Harvard vs. the Family

This June, pandemic conditions permitting, Harvard University will host a conference—not open to the public—to discuss the purported dangers of homeschooling and strategies for legal reform. The co-organizer, Harvard law professor Elizabeth Bartholet, believes that homeschooling should be banned, as it is “a realm of near-absolute parental power. . . . inconsistent with a proper understanding of the human rights of children.” The conference has caused a stir on social media, owing to a profile of Bartholet in Harvard magazine, accompanied by a cartoon of a forlorn-looking girl behind the barred windows of a house made out of books titled, “Reading, Writing, Arithmetic, Bible.”

City Journal

She presents one study to support her concern about academic outcomes, noting that “methodologically sound studies of the more successful subsets of homeschoolers also reveal problems. One found that while overall the homeschoolers who took standardized tests did slightly better than public schoolers, there was a huge divergence between homeschoolers receiving structured as versus unstructured home education. Those receiving unstructured education, as many homeschoolers do, scored significantly lower than public schoolers.”
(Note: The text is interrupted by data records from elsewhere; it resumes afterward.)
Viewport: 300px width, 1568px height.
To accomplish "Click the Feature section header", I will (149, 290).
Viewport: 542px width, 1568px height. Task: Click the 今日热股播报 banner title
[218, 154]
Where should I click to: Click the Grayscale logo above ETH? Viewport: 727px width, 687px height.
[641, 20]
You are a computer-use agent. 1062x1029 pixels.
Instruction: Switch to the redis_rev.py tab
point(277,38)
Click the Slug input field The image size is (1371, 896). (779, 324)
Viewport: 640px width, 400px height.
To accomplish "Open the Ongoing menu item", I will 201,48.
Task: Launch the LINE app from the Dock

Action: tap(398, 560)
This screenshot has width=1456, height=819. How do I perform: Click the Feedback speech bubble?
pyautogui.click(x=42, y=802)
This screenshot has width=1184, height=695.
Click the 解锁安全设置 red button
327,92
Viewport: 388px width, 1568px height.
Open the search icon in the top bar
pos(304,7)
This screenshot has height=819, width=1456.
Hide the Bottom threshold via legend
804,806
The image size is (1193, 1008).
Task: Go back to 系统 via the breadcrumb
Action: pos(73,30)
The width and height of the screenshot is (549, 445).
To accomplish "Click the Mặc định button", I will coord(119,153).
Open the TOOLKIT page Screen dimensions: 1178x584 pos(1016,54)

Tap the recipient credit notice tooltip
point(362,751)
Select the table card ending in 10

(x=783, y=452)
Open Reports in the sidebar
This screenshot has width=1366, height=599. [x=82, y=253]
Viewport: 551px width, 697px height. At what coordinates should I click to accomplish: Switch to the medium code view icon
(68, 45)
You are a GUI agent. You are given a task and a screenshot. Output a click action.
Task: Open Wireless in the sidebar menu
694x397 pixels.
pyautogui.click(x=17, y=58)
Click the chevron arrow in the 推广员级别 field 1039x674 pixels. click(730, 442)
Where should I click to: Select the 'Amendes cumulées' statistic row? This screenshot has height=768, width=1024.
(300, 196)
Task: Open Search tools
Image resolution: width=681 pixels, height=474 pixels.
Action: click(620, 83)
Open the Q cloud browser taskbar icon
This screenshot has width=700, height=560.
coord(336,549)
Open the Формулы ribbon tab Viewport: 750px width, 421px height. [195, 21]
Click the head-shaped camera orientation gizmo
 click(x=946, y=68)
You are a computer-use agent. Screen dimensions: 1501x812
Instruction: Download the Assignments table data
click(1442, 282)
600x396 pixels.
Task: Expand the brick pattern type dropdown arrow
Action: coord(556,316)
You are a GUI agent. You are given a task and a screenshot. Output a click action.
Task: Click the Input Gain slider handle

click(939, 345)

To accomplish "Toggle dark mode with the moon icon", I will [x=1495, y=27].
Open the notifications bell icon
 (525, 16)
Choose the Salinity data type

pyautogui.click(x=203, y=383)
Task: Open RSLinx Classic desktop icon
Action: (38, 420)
Bartholet is distorting the study’s conclusions, to put it politely. The researchers found that the two-thirds of homeschooled students in their sample who received a structured curriculum did dramatically better than public school students. Unstructured homeschool student performance was either slightly below or statistically indistinguishable from that of public school students, depending on the analytic methodology employed. Most policy analysts would see these findings as demonstrating the remarkable success of homeschooling. It would require extraordinary confirmation bias to read these findings as evidence that homeschooling should be banned.